Из глубины улицы вышел молодой человек. Я вжалась, облокотившись на своего брата. Он изменился: стал стройным, накачал торс, похоже, выбросил весь свой старый гардероб, состоящий из безвкусной одежды. Юноша, смотрел на меня заинтересовано, останавливаясь на некоторых интимных, хорошо известных ему местах, заставляя меня внутри жаться еще сильнее и утопать под пристальным взглядом его карих глаз.

– Я же прав. Согласись со мной, Яна.

Его мягкий голос не утратил надо мной власть. Он говорил тихо, почти чарующе. Я смотрела прямо на него. Я надеялась, что Александр не слышал о моей наркотической зависимости, к которой подвергались большинство воспитанниц надзирателя. Я молилась, чтобы меня не заставили принять героин снова.

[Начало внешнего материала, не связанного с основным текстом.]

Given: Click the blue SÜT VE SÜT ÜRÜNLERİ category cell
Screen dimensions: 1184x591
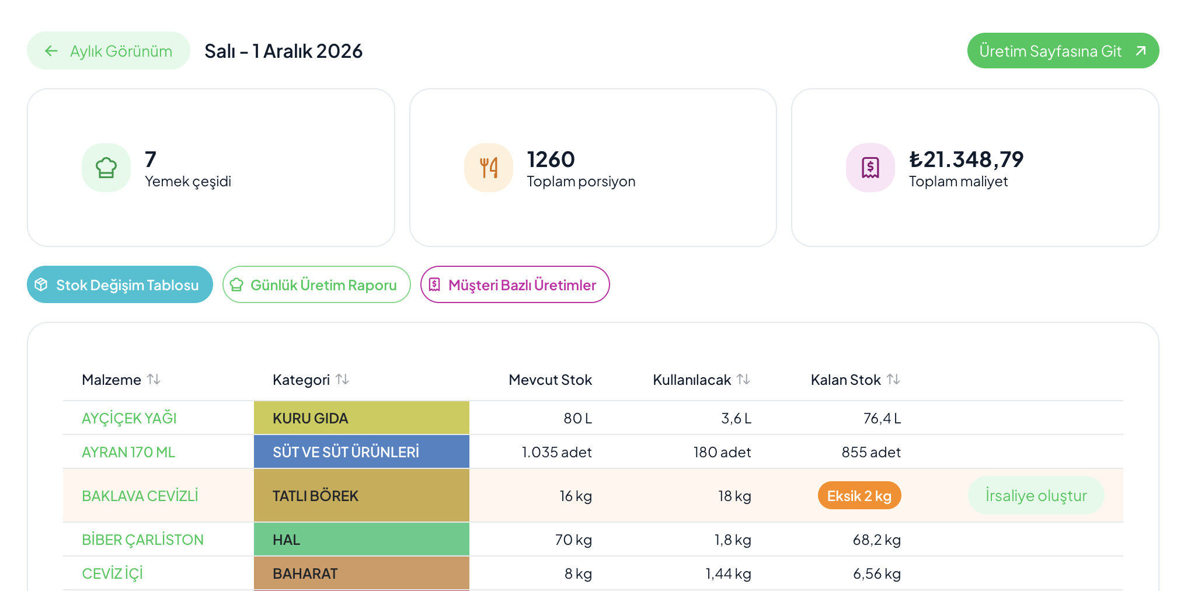Looking at the screenshot, I should click(x=361, y=451).
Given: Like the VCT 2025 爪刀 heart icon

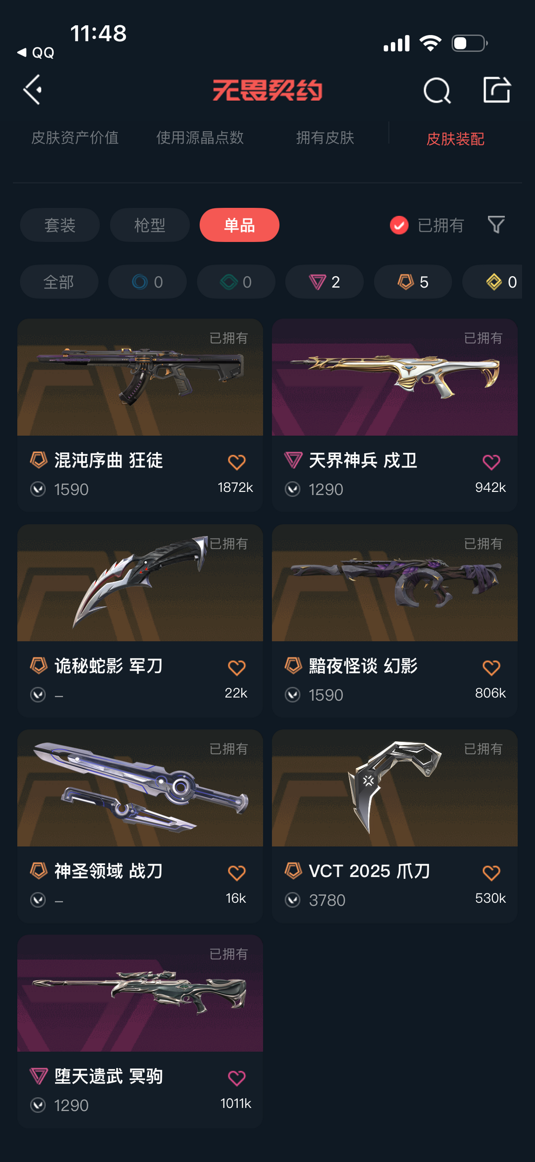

– Ты удивляешь меня с каждой нашей встречи, Яна. – Андрей улыбнулся, скрестив руки на груди, приблизился ко мне, сокращая разделяющее нас расстояние на несколько шагов. – Мой отец подсказал мне где тебя искать, но, когда я пришел в твои апартаменты, они оказались пусты. Пришлось прибегнуть к хитрости и запросить у моего отца доступ к телефону Могильного Памятника.